▸ **Instructions to follow**:
Take the records below and copy them exactly.

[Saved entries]
• • • • • • •
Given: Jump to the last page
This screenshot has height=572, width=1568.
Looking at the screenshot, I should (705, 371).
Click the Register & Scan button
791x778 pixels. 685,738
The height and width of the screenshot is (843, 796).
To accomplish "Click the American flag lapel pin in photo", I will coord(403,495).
• • • • • • •
▸ **Response to this task**:
Given: Jump to the last page
This screenshot has height=572, width=1568.
Looking at the screenshot, I should (705, 371).
Click the Register & Scan button
791x778 pixels. 685,738
The height and width of the screenshot is (843, 796).
To accomplish "Click the American flag lapel pin in photo", I will coord(403,495).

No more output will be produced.